少し大きめのバタフライナイフを小器用に片手で展開すると、刃の部分で目澤の胸の辺りを叩く。
「引っ込んでろよ。な? オッサン」
その後に何か言おうとしていたのかもしれない。だが、彼の口から次に出てきたのは痛みによる絶叫だった。突然の出来事に対応できない男二人。
理屈としてはごく簡単だ。視界の外、即ち相手の膝を、真正面かつ至近距離から踏み抜いてやっただけである。
目澤に武道と武術を教えてくれた義父曰く。
武器を持ち向かってくる相手に容赦はするな。武器を手にした時点で、それは殺意と同義である。
殺意を持ち向かってくる相手に油断はするな。どんなに弱い相手でも、それは刺客と同義である。

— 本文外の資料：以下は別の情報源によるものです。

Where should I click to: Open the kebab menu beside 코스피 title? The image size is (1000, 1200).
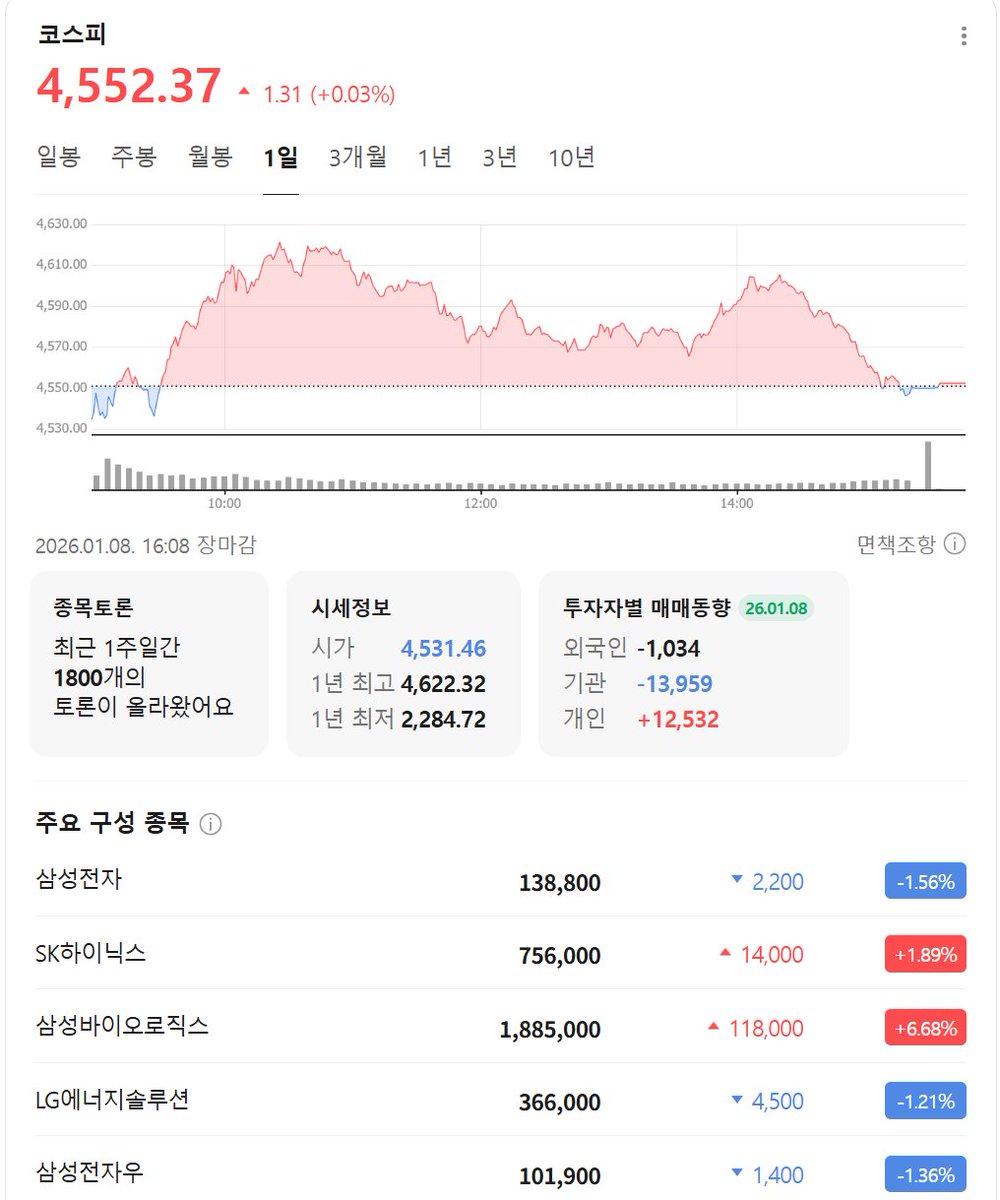point(963,34)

最初から容赦などする気は全く無かったから、まあ、結局は同じなのだが。
膝を抱えて悶絶する男。意識を保ってやる義理は無いので、足の先で仰向けに転がし、鳩尾の辺りを踏みつける。胸郭が圧迫されて呼吸が滞り、間も無く気絶した。
慌てたもう一人が、落ちたバタフライナイフを拾い目澤に襲いかかってきた。上段に大振り。狙って下さいと宣伝しているようなものだ。
ご要望に応えて、一歩踏み込んで肩から当て身を入れてやると、車に向かって吹っ飛んだ。

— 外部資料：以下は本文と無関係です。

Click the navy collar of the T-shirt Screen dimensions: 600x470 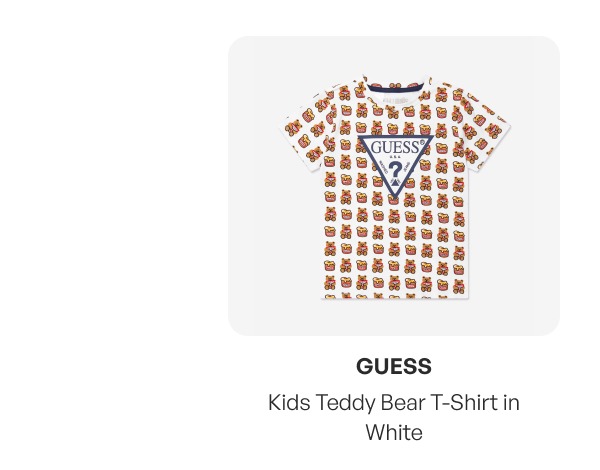coord(395,90)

ここでようやく、全員気絶させたら面倒だなと考え始める目澤。自宅の近くで、大の男がすっ転がっているのもどうか。三人も。
「そこの君」
唯一手出しされていない、女性の腕を掴んだままの男に話しかける。最後の男は弾かれたように女性の手を離した。
「仲間を連れて帰りなさい。今日はここまでにしておくから」
「えっ」
「ただし、もう二度とこんな事はしないように。いいね?」
公園の外灯だけが照らす薄暗がりの中でもはっきり分かる程に顔面蒼白な彼は、当て身で吹き飛ばされた男を無理矢理叩き起こすと、気絶したもう一人を引きずって車に載せた。
エンジンを掛けたままの車であったので、すぐに発進する。
後には、目澤と女性だけが残された。